Am Ende landet er im Krankenhaus

Polizei muss Angetrunkenen aus MVG-Bus holen 

Lüdenscheid - Ein angetrunkener Fahrgast wollte am Montagabend nicht aus einem MVG-Bus aussteigen. Dann musste die Polizei kommen. Am Ende landete der Fahrgast im Krankenhaus.

Ein angetrunkener Fahrgast machte am Montagabend nach Polizeiangaben gegen 22.20 Uhr in Lüdenscheid Ärger in einem Bus der Linie 54. Als es dem Fahrer zu bunt wurde, hielt er an der Haltestelle am Bahnhof an, forderte ihn auf auszusteigen und fuhr nicht weiter. Der 19-jährige Lüdenscheider weigerte sich jedoch. 

Erst als die Polizei an der Haltestelle am Bahnhof eintraf, erhob er sich von seinem Sitz. Die Polizeibeamten stellten die Identität des 19-Jährigen fest und schickten ihn nach Hause. 

Damit war die Geschichte aber noch längst nicht zu Ende. Im Weggehen beleidigte er die Polizeibeamten, schlug gegen ein Schild und rannte weg.  Doch nach einigen Metern misslang ein Sprung über eine Absperrkette zur Straße Am Güterbahnhof.
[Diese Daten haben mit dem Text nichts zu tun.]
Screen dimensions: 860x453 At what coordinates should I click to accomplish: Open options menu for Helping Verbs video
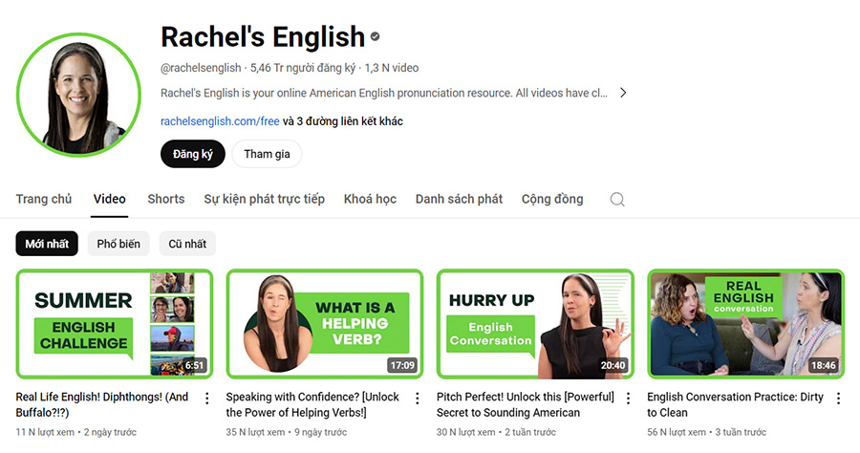tap(418, 399)
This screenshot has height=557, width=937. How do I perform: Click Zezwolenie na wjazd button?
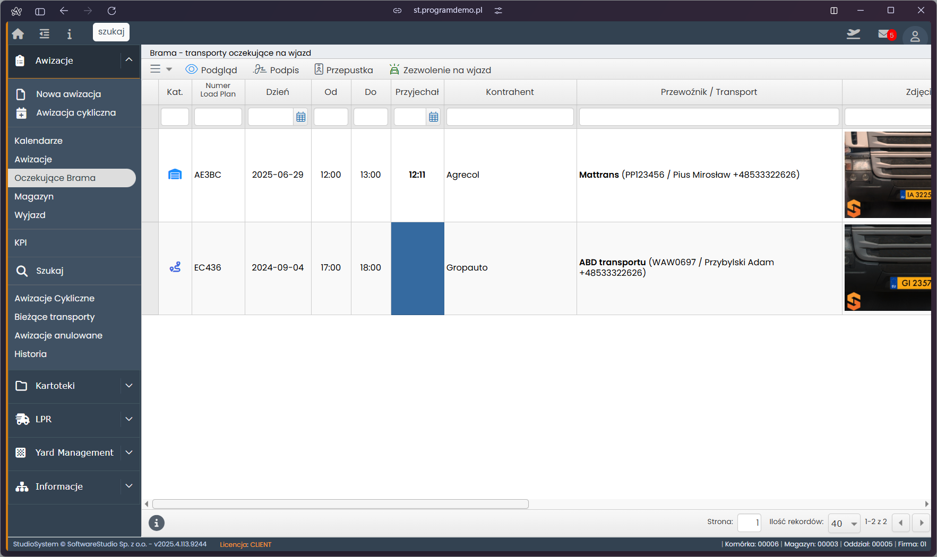(440, 69)
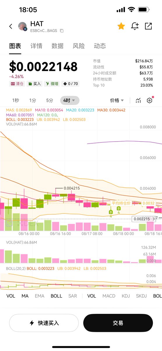The width and height of the screenshot is (162, 351).
Task: Open the price alert bell icon
Action: [135, 26]
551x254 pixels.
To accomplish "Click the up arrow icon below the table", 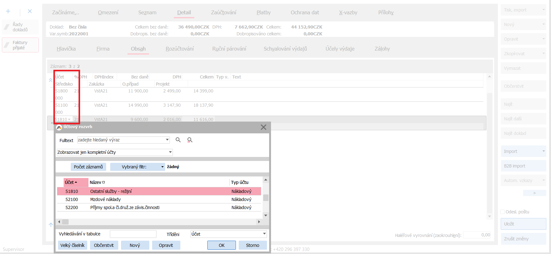I will click(x=51, y=225).
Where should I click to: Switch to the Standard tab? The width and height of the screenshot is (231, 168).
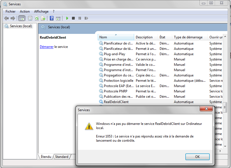click(x=61, y=157)
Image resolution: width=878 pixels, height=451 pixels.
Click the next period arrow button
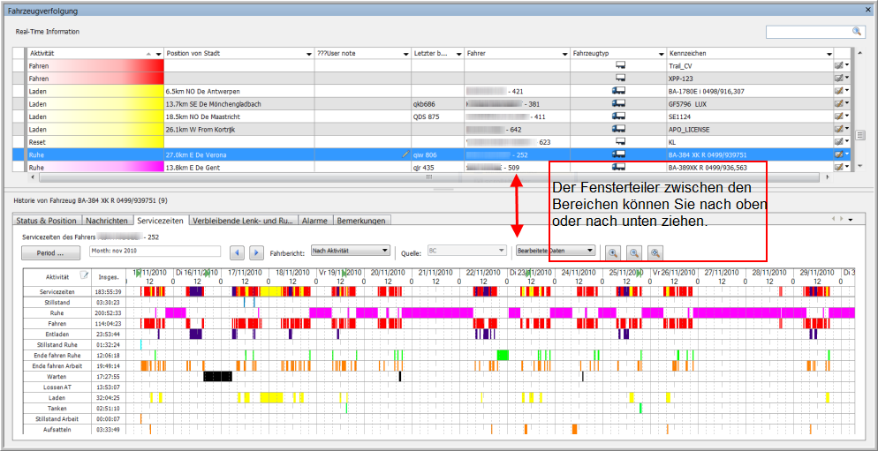click(256, 252)
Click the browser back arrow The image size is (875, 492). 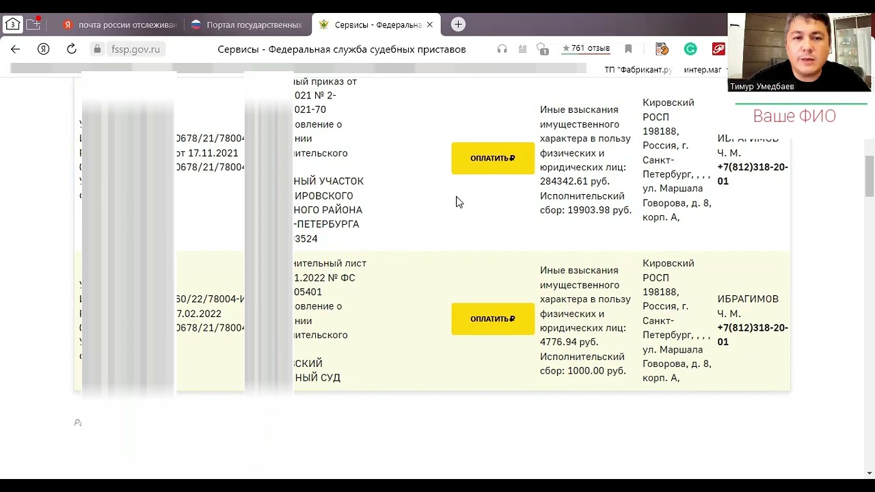(x=15, y=49)
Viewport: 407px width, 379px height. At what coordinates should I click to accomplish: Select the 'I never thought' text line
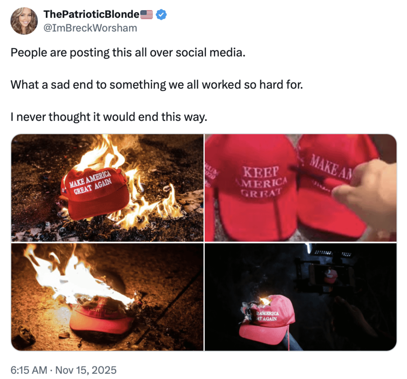pos(109,117)
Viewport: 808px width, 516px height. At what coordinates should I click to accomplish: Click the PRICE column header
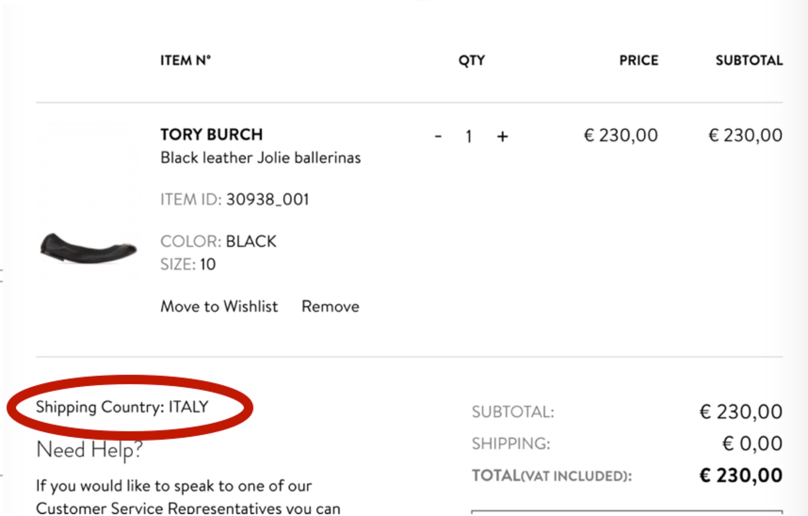tap(638, 60)
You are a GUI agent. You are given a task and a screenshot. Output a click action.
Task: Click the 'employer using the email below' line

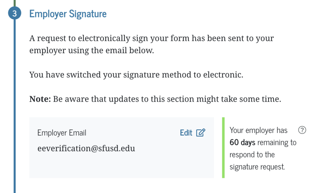point(92,50)
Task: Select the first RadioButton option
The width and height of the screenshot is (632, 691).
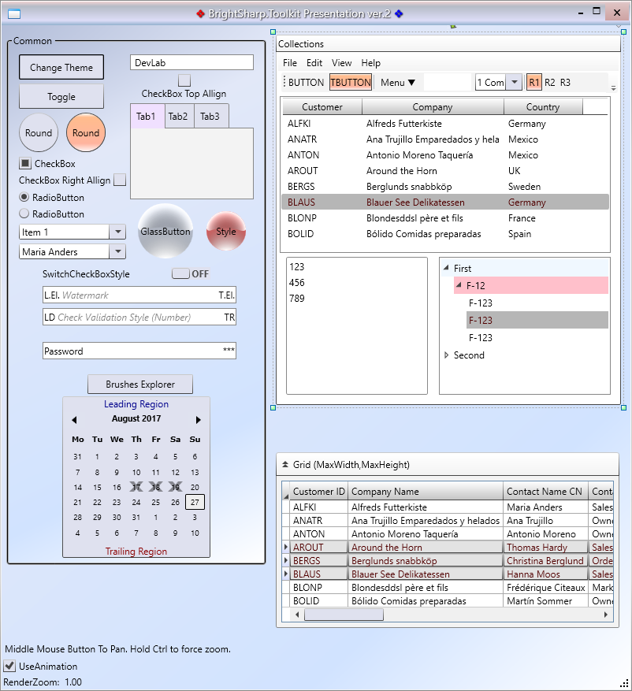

Er schlug, ohne sich abzufangen, mit dem Gesicht auf dem Asphalt auf. Das hinderte ihn allerdings nicht daran, weiter auf die Polizeibeamten zu schimpfen. 

Die Polizisten nahmen den jungen Mann daraufhin mit zur Polizeiwache, in der er normalerweise im Gewahrsam gelandet wäre. Aufgrund der Verletzung riefen die Beamten aber einen Rettungswagen, der den 19-Jährigen ins Krankenhaus brachte. Die Durchführung eines freiwilligen Atemalkoholtests war aufgrund der Verletzungen nicht möglich.